Brussels (Brussels Morning) A UNICEF research study has revealed that 25 poverty-stricken countries in 2019 devoted a greater proportion of government expenditures to debt servicing than on education, health and social protection combined.
The study, “COVID-19 and the Looming Debt Crisis”, predicts that the already straitened low-and-middle-income countries are expected to suffer even greater debt burdens, further hampering their already frail capacity to budget for the social care needs of children.
Before the COVID-19 pandemic, countries with the highest levels of debt service – including Chad, The Gambia, Haiti and South Sudan – were spending at least three US dollars on debt for every dollar going to essential social services, according to the report.
“The personal and public costs are enormous, leaving children, their communities and their countries with little hope for sustainable economic and social development,” UNICEF chief Henrietta Fore declared.
The UNICEF’s chief strongly urged international agencies, creditors and national governments to act together to reduce the debt burden and to allow for direct savings to provide for inclusive social investments.
On 15 April 2020, the G20 agreed to a “debt service standstill” (DSSI) until the end of 2020, from all official bilateral creditors, as a means of providing some direct liquidity support to the poorest countries.

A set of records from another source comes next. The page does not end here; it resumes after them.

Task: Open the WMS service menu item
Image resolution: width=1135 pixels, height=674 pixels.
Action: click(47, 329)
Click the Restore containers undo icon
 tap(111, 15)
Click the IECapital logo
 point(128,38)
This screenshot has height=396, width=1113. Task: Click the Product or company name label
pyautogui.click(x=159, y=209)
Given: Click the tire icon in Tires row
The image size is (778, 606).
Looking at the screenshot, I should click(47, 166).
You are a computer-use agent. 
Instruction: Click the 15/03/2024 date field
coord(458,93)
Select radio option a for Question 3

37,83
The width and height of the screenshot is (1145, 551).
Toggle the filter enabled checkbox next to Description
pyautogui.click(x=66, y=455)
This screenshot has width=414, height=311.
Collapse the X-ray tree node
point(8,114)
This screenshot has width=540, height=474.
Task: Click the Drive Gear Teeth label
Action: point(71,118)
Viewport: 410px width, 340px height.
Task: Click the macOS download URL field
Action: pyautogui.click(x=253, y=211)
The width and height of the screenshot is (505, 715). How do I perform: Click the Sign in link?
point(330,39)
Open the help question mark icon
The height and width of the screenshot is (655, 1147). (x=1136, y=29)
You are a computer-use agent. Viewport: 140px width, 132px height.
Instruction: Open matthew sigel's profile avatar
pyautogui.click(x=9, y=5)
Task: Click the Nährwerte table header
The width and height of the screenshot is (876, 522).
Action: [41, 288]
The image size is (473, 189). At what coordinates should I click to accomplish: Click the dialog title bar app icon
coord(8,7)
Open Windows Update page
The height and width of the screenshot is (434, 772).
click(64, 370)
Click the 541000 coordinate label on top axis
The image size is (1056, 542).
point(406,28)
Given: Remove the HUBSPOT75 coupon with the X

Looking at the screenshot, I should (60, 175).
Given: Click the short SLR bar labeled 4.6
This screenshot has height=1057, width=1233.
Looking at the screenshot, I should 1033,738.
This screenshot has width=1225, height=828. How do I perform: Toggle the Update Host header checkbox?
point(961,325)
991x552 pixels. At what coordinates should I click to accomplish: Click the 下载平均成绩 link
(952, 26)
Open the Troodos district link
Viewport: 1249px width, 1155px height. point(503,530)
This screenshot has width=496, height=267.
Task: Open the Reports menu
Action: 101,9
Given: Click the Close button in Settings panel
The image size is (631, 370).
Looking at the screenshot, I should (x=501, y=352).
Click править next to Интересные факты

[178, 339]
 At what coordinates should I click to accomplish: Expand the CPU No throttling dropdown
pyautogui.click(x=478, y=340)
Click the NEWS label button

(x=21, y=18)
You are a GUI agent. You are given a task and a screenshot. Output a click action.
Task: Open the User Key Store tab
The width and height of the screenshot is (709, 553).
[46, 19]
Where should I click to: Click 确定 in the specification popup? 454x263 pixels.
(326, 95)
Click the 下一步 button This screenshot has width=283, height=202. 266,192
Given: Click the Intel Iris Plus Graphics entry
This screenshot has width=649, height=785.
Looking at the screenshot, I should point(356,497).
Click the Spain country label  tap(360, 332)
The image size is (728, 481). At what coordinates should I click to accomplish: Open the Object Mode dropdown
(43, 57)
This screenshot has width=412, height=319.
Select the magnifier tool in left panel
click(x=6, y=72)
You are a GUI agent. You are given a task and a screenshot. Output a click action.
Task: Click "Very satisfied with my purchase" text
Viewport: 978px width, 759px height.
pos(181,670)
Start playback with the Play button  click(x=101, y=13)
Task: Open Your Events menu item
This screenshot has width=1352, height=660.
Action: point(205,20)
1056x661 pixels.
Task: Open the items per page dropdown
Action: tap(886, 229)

“Unless we take decisive action on debt and liquidity challenges, we risk another ‘lost decade’ for many developing countries, putting the achievement of the SDGs by the 2030 deadline definitively out of reach,” UN Secretary-General António Guterres has urged.
The Executive Secretary of International Development Economics Associates, Jayati Ghosh, blamed rating agencies for “derailing the economy”. He claimed, in the Project Syndicate, that the world’s three major private credit-rating agencies are using their power to prevent low-income countries from restructuring their debts and stimulating their economies.
“Whereas the DSSI aims to provide immediate relief to low-income countries during the pandemic, the Common Framework was designed to help debt-distressed sovereigns reschedule or reduce their liabilities”, Ghosh wrote, leading him to conclude that he threat of rating downgrades would “cast a shadow over these countries’ prospects”.